When I typically begin a series of blogs to conduct nerdy inquiry into an abstract topic, I don't generally know where I'm going to end up. This series on LLMs was unusual in that in our first post, I outlined pretty much the exact topics I would go on to cover.
Here's where I had spitballed we might go:
The surprisingly inseparable interconnection between form and meaning
Blundering our way to computational precision through human communication; Or, the generative tension between regularity and randomness
The human (and now, machine) capacity for learning and using language may simply be a matter of scale
Is language as separable from thought (and, for that matter, from the world) as Cormac McCarthy said?

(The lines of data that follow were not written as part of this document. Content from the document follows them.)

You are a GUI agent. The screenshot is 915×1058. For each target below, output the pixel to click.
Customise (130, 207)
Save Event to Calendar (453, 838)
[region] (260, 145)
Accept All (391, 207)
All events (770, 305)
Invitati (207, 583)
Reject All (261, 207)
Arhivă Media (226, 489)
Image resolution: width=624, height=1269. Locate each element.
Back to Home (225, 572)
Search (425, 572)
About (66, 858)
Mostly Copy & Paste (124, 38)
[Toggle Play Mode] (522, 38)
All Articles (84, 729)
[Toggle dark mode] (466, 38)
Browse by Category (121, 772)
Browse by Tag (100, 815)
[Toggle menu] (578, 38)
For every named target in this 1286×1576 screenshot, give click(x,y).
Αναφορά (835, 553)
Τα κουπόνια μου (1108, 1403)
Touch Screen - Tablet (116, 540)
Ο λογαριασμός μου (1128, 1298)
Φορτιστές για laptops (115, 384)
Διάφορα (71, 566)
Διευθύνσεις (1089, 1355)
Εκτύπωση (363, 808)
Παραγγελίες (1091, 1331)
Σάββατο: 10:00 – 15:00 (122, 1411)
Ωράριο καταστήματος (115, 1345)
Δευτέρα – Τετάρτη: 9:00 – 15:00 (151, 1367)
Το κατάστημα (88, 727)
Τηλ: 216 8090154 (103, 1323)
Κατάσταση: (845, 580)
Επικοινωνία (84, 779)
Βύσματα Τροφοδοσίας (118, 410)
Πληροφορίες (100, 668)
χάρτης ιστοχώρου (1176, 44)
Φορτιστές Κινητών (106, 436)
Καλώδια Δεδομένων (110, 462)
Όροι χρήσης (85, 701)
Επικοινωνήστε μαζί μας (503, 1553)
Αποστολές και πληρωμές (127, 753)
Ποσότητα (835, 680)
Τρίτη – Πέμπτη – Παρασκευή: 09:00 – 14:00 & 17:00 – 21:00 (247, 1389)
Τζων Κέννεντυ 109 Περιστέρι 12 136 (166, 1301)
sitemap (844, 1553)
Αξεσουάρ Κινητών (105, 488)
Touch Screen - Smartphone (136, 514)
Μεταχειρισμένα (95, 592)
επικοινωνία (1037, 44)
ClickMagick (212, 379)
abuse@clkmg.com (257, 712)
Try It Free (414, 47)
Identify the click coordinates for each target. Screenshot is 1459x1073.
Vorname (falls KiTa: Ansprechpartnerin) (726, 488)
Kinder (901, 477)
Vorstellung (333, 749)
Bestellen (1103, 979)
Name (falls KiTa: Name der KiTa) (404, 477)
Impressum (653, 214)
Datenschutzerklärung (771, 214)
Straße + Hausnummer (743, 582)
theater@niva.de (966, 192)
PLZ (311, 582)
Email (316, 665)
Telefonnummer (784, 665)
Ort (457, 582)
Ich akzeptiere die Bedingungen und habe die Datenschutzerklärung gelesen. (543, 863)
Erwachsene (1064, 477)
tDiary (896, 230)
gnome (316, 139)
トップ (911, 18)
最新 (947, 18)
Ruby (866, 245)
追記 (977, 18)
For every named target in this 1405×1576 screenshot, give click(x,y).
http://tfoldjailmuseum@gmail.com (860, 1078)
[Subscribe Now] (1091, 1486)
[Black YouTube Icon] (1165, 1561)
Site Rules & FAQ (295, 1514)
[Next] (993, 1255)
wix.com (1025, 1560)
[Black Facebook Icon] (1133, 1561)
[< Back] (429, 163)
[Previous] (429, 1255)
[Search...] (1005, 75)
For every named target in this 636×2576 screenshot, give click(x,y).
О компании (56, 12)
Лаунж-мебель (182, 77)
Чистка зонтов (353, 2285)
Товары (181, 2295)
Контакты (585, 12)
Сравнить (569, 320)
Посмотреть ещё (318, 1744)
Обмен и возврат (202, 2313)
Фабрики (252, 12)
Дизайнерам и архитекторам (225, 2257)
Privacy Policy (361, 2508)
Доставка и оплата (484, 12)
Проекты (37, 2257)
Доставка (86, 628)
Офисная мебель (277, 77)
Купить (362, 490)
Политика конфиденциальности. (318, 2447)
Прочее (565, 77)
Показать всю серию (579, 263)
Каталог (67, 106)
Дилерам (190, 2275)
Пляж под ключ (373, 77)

Implicit vs. explicit learning of language and literacy
Indeed, we then went on to explore each of these areas, in that order. Cool!
Regularity and irregularity. Decodable and tricky words. Learnability and surprisal. Predictability and randomness. Low entropy and high entropy.
Why do such tensions exist in human language? And in our AI tools developed to both create code and use natural language, how can the precision required for computation co-exist alongside this necessary complexity and messiness of our human language?
“Semantic gradients,” are a tool used by teachers to broaden and deepen students' understanding of related words by plotting them in relation to one another. They often begin with antonyms at each end of the continuum. Here are two basic examples:
Now imagine taking this approach and quantifying the relationships between words by adding numbers to the line graph. Now imagine adding another axis to this graph, so that words are plotted in a three dimensional space in their relationships. Then add another dimension, and another . . . heck, make it tens of thousands more dimensions, relating all the words available in your lexicon across a high dimensional space. . .
. . . and you may begin to envision one of the fundamental powers of Large Language Models (LLMs).